TuringTest said:
Lateinos said:
My guess (as well as my hope) is that games will be taken further in the direction of immersion. In the last decade of gaming, we've had an upsurge in games which make you feel like you're part of something bigger than yourself. We've crept through the halls of a once-splendid underwater city, still haunted by the ghosts of its past. We've read graffitied messages on safe-room walls, some serious, some facetious. We've found our way through crumbling apartment complexes, littered with the bodies of their former occupants.
Immersion is what I value in my games most of all. Take Bioshock, for example, which is probably my favorite game. As much as I love the gameplay, including the excellent combat system, it is the immersion that makes this game so exceptional. It is lucky the gameplay is so elegant, or else it may have gotten in the way of the oppressive atmosphere, which filled me with incredible paranoia throughout.
To further immersion, graphics will continue to improve. Many games have already crossed the uncanny valley to become pleasing again, and soon, all commercial games will have reached this point. It is possible that the industry will experiment with 3D at some point in the future, considering the role another dimension could play in immersion, but what sort of technology and when are far beyond my reckoning. I just hope it's not one of the 3D technologies they're using in movies; I'm not a fan of the 3D craze.
Immersion has always been something that's been interesting to me - and I think graphics are certainly a very confusing thing. Considering I can well immerse myself into games like Dwarf Fortress or Minecraft, while I can't immerse myself into say, Call Of Duty, it may seem like graphics aren't important or actually reverse what people expect. Really, in my opinion, I think the graphics need to be more about the tone of the game or what the game is trying to represent over than looking shiny in order to immerse better - on the same note, however, yes, graphics are consistently if subtly improving over time. Remember when Metal Gear Solid 2 had cutting edge graphics? Yeah...
So yes. Immersion, assuming the game devs see the potential dollar in it and roll with it, should be very deep in the future. And as for 3D - I'm not sure of it. But if motion control improves to the point of no longer requiring a peripheral AND being very consistent, fun and easy to use, and they develop some method of 3D that works and isn't absolutely, completely clunky and overpriced like most 3D methods are in this day and age - I very much look forward to seeing what happens there.
To elaborate, I didn't mean to say that improved graphics are essential to immersion, just one of several factors in the effect.
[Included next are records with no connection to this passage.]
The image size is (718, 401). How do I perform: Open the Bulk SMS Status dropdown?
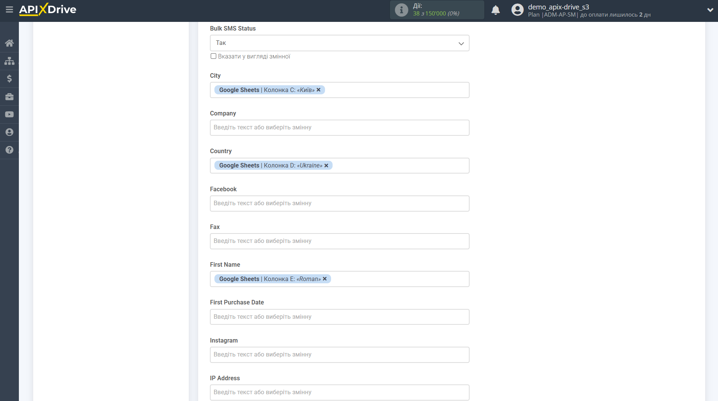point(339,43)
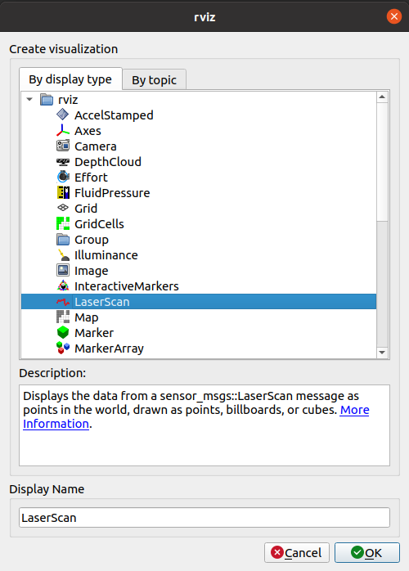Pick the Camera icon in list
Image resolution: width=409 pixels, height=571 pixels.
click(63, 146)
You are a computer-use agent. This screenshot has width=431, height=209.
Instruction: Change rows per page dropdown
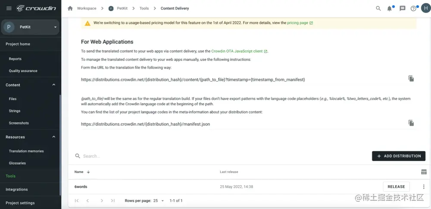(x=159, y=201)
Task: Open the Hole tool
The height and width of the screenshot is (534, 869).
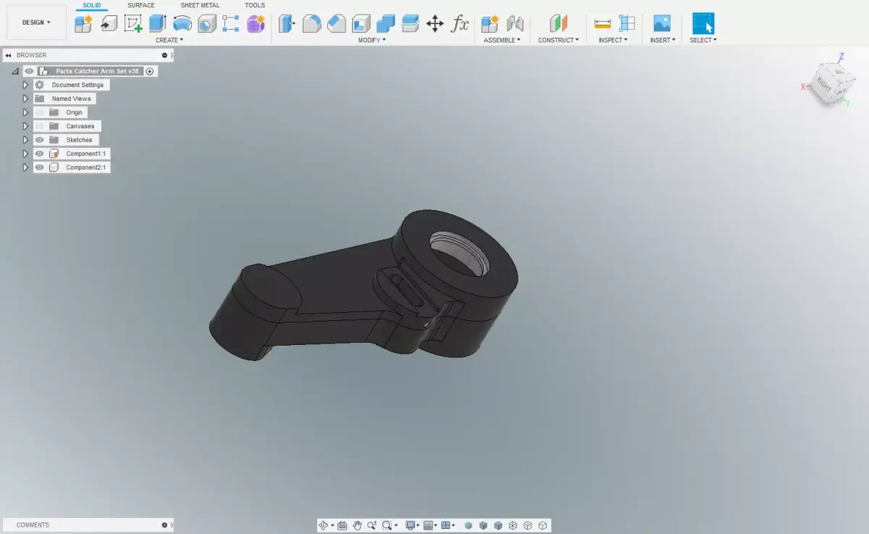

What's important for the immersion is not the fact that the objects in the game are more lifelike, but rather, the ability of such an increase in detail to convey information to the player. For example, let's suppose our game designers want to place a corpse in the game. There are a lot of reasons to do so, but let's say the reason is to warn the player of the impending danger of the area they are about to enter, thus building suspense. The question I have nearly every time I see such a corpse in a game is inevitably: "How did they die?" The more detail I see in the killing blow, the more I understand about the circumstance of his death, and therefore, the dangers ahead. If He has a bullet hole in his head, I can expect to see some soldiers around. If he looks like he's been torn apart by claw-like mandibles, I'll be on the look-out for wild animals and/or alien mutants.
Not that practical information is really what I'm looking for in the corpse. Instead, what drives my craving for information about this nameless, unknown man or woman is natural curiosity. What I usually wonder consciously is merely "How did he/she die?" but this is only the first question in a series of questions, which ultimately leads to the most pressing question of them all: "Who was he/she?" Confronted by the remains of a person, I am instantly filled with a desire to understand this person, tantalized by the impossibility of knowing this person.
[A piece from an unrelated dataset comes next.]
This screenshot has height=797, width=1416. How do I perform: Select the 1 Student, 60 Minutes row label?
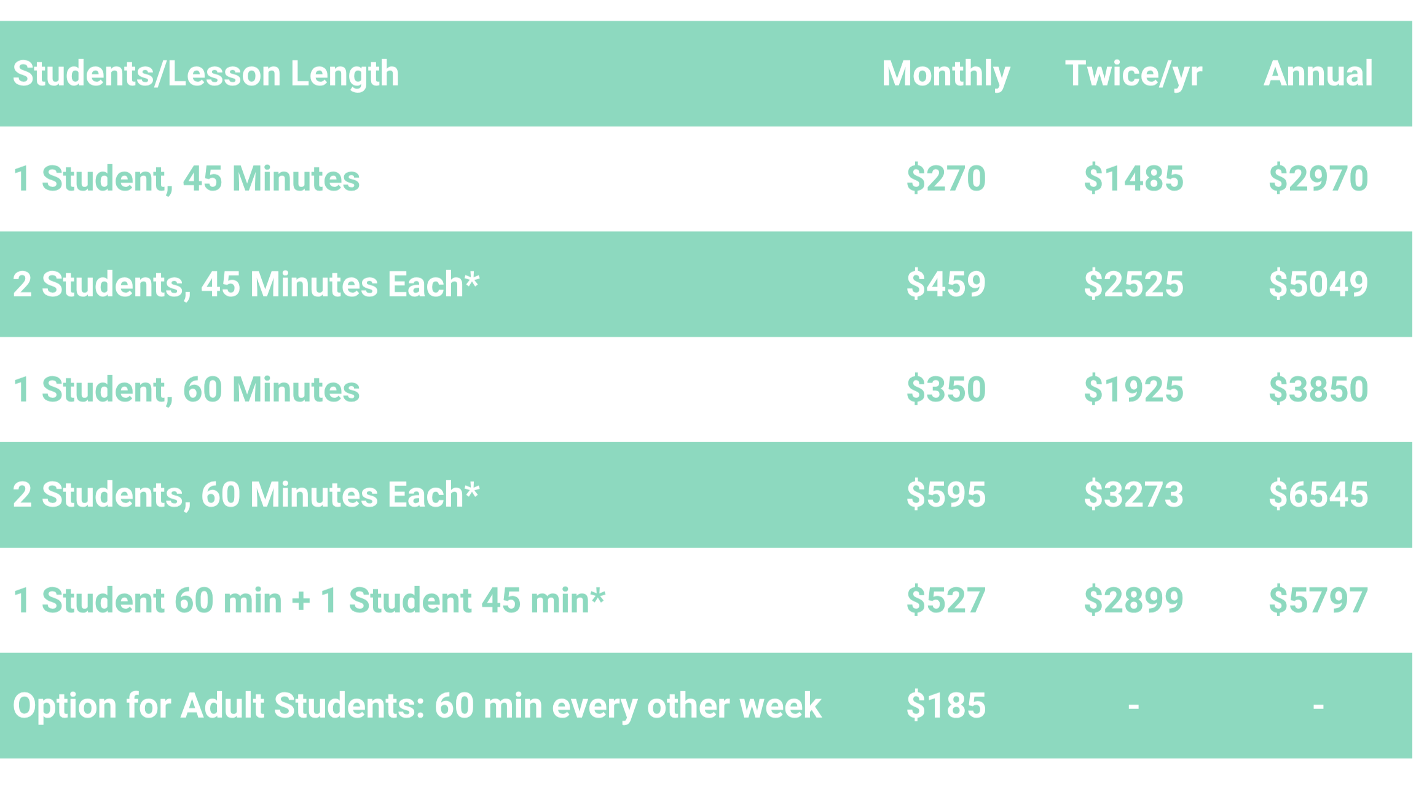pos(186,390)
What I mean ultimately about graphics is that the better they are, the more details the art director can add, and perhaps more importantly, the more recognizable each detail becomes. If games continue on this track, then games will continue to update their graphics to resemble, as much as they can, the real world. What the video game medium secretly craves is to be the real world, and every graphical limitation is an obstacle to be surmounted in pursuit of this goal.
Good graphics do not cause immersion, but they do encourage it. Given their new options, as well as an increased ease in pursuing them, art directors will indulge in greater levels of detail. However, just as today, only those game designers who use details intelligently will benefit fully from the immersive properties of increased graphical capabilities. That's why there are high spec, graphically advanced games that are less immersive than Minecraft, in spite of the latter's jarringly un-lifelike graphics.
And, of course, immersion is often dependent upon sound as much as the image, in fact, in a lot of ways, more so.